Reiterating what its senior executives have been saying in recent quarters, Sempra Energy officials Thursday said the marketplace is not giving the company enough credit for the results it has achieved, particularly in the energy trading sector. Therefore, sale of any of its major business units, including Sempra Commodities, is unlikely to occur before 2008 when some of the company's major liquefied natural gas (LNG) and pipeline/storage projects begin providing new revenue streams.
"None of this is anything we haven't said before, but the context of a Wall Street business interview was whether we are getting credit in the marketplace for the success of our trading operation, and our feeling is that we are not -- at least right now," said San Diego-based Sempra spokesperson Doug Kline. "In 2008 we'll have new earnings streams that will give us more flexibility.
"If we are still not getting credit in the marketplace for the pieces of Sempra, we could look at doing any number of things -- from selling one of the [nonutility] units to taking on a partner [in one of the units] to doing an [initial public offering, or spinning off one of the units]. We have said over time that any piece of our business would be for sale at the right price."

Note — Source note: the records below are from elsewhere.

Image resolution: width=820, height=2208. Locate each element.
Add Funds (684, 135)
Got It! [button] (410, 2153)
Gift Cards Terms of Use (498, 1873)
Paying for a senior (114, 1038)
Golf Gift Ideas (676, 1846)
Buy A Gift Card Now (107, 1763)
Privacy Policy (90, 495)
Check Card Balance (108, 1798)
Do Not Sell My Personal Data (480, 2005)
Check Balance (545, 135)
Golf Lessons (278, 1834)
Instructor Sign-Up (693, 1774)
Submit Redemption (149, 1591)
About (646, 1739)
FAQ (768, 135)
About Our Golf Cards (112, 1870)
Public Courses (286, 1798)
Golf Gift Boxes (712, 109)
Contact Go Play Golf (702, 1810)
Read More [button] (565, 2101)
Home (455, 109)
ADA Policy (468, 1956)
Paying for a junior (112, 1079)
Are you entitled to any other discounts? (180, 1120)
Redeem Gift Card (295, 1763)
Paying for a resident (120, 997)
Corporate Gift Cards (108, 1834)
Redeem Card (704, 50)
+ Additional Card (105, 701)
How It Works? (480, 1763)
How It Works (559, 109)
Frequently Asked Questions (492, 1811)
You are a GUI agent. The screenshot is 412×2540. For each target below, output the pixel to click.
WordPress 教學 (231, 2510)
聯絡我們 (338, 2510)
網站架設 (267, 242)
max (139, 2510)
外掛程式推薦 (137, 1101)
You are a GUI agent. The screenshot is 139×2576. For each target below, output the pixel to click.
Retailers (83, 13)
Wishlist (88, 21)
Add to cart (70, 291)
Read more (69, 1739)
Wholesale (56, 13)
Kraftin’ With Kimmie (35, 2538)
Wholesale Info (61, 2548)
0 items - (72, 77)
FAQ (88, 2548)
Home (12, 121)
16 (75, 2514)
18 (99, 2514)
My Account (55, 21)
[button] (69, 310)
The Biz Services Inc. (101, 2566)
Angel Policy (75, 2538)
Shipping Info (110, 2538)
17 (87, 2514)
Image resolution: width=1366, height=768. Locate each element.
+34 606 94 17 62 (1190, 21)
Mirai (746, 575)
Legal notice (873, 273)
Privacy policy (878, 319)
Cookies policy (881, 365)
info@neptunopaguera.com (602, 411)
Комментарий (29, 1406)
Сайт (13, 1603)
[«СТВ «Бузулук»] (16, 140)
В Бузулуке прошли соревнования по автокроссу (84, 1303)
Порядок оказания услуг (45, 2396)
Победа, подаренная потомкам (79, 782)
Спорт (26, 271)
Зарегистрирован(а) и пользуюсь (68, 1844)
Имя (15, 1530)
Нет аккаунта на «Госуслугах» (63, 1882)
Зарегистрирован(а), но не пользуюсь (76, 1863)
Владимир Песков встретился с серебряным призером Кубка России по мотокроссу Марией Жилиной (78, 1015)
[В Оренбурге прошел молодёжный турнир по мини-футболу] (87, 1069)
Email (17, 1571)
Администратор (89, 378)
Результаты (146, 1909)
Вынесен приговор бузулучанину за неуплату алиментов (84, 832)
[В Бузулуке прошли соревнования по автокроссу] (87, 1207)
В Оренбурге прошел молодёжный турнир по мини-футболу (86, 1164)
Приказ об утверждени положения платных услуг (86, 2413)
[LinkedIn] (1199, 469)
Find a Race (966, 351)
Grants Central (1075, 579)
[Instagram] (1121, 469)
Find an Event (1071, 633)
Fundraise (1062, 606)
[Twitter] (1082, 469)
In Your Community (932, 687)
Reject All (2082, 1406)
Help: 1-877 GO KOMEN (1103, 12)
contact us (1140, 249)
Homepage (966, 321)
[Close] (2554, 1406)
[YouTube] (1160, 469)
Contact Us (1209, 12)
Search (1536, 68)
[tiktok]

Pending multi-billion-dollar litigation against the company, the majority of which is concentrated in a pending class action (Continental Forge) settlement, should not be a factor in the market's undervaluing of the stock, Kline said. Sempra expects a Superior Court Judge in San Diego County to approve the class action lawsuit settlement June 8, and the rest of the outstanding 2000-2001 lawsuits to be cleared up by the end of this year, he said.
Sempra CEO Donald Felsinger told Wall Street business media sources that he does not think the financial community properly values the commodities business. "We think it is worth a lot more than others may," Kline said.
Trading continues to be "a key contributor" to Sempra's earnings, and during the first quarter it provided roughly half of the Sempra profits, even against its two large affiliated utilities, San Diego Gas and Electric Co. and Southern California Gas Co.
"It has also given us a very good windshield on the marketplace," said Kline, noting that the company's initial incentive to pursue its joint venture participation in the Rockies Express interstate natural gas pipeline proposal and in LNG were both sparked by its commodities unit.
Although the holding company does not entirely rule out the California utilities being sold, Sempra senior executives, when asked about it in the past, indicated that was unlikely to happen because of the need to gain California Public Utilities Commission approval for such a sale, Kline said. "It would be difficult for an outside party to acquire one of the California utilities."
Wall Street analyst views, as reflected in a Bloomberg business wire report Thursday, are that Sempra is more appropriately an energy utility holding company, with energy related merchant businesses; and commodity trading is more appropriate for the investment banks, such as Goldman Sachs Group Inc. and Morgan Stanley, both of which have gotten heavily into energy trading. Felsinger agreed they are the "natural host for a commodities business," given their strong credit ratings and cheap cost of capital.
The financial analysts are leery of trading operations in companies such as Sempra because the commodity business "is difficult to understand and a more volatile business than traditional ones," Kline said. "They require a lot of capital in the long run. If the commodity business was going to grow significantly, it might need more capital than we might want to provide it."
Kline would not put a level on the frustration among Sempra's senior executives regarding the company's stock price (which has been in the $43-$46/share range in recent months), but he said, "The stock deserves more credit in the marketplace, especially since we have been so successful in implementing our strategy. We have delivered results quarter-after-quarter, meeting or exceeding Wall Street expectations."